Moreover, individuals may purchase additional private insurance from health insurance providers to supplement the care they receive under statutory insurance [25]. These supplementary services, depending on the provider, might cover travel health insurance, additional sickness benefits, additional long-term care benefits, better hospital treatment (private hospital rooms, higher fees), additional dental care and alternative medication [18].

Unmet medical needs

According to the subjective method, unmet medical needs are present if individuals perceive that they have not received the care they needed [26]. According to the objective approach, unmet medical needs are present if it is clinically proven that individuals did not receive the necessary care [27]. In this research, we follow the subjective method and assess both unmet medical needs (e.g., medication, surgery, rehabilitation, treatment-related travel costs) and unmet health-related needs (e.g., difficulties in covering living expenses, given poor health status) self-reported in medical crowdfunding campaigns. In 2012, 3.4% of the EU population reported unmet medical needs according to information extracted from the European Union Statistics of Income and Living Conditions [28].

In the literature, unmet medical needs are explained by two factors: the characteristics of the healthcare system and the attributes of individuals seeking care [29]. The former factor, among others, includes availability of health care services, waiting times before being scheduled for a procedure, referral patterns, and the booking system [29, 30]. Patient co-payments might also create barriers to health care access and thus generate unmet needs, especially given the rising co-payments for pharmaceuticals and outpatient care in several European countries [28, 30]. Fjær et al. [30], using data from the European Social Survey, report that two-thirds of unmet needs for health care can be explained by two factors: waiting lists and appointment availability [30].

The association between unmet medical needs and the characteristics of individuals seeking care is widely researched. In general, studies report that young people, women, individuals with low socio-economic status (e.g., unemployed, homeless, drug users), those with low income and financial constraints, individuals with secondary and tertiary education, and individuals in poor health have a higher likelihood of reporting unmet medical needs [29,30,31,32,33,34,35,36,37,38,39,40]. Several studies assess unmet medical needs in specific subpopulations, for example, among young adults [41], the unemployed [31], homeless women with children [42], or the elderly [36]. Some other studies map the unmet needs of particular patient groups such as individuals with disabilities [43], patients suffering from cancer [44, 45], people with multiple sclerosis [46] or dementia [47].

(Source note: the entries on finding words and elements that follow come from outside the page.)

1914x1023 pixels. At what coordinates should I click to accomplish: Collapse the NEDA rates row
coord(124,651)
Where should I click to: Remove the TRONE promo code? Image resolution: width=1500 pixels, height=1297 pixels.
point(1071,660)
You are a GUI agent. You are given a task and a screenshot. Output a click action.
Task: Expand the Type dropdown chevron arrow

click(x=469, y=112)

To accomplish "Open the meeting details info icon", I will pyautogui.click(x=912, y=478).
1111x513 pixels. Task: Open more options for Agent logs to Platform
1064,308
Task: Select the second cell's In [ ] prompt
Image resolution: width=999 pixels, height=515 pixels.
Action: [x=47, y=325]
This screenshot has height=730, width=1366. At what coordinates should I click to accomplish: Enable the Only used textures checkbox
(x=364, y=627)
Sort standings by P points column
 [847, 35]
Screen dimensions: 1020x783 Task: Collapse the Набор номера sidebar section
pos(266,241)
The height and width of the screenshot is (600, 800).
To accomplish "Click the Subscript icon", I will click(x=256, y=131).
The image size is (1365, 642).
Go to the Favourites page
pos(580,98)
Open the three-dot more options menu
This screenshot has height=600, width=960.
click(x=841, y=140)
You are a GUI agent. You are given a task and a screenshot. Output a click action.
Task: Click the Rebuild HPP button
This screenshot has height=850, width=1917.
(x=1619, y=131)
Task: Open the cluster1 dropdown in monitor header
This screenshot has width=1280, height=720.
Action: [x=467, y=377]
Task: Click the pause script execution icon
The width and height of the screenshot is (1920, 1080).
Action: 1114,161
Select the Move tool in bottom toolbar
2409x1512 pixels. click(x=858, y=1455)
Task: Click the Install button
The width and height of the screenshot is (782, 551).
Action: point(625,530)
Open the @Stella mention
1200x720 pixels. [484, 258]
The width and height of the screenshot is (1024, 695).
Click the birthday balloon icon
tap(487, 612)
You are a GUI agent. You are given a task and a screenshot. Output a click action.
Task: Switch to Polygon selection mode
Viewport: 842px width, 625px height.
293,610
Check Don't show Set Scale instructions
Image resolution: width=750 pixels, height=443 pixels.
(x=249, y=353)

Empirical evidence shows that the prevalence of self-reported unmet medical needs varies greatly in Europe [34, 48,49,50]. Using data from the 2008 European Social Survey, Cylus and Papanicolas [48] show that respondents from Germany report similar levels of perceived barriers to care as respondents from Denmark, France, Poland and Slovenia. Data from the European Union Statistics on Income and Living Conditions (EU-SILC) 2009 survey show that the rate of unmet medical needs in Germany is comparable to that of Denmark, Finland, Italy, and Iceland [34]. Another study using data from six different EU-SILC surveys (2008–2013) documents that the percentage of the population reporting foregone medical care in Germany is similar to that of France, Norway, Slovakia and Sweden [49]. The level of unmet needs in Germany is relatively low when compared to the rest of Europe [34, 48, 49]. For Germany, a study among the elderly also finds that the prevalence of self-reported unmet medical needs for health care is low overall [36].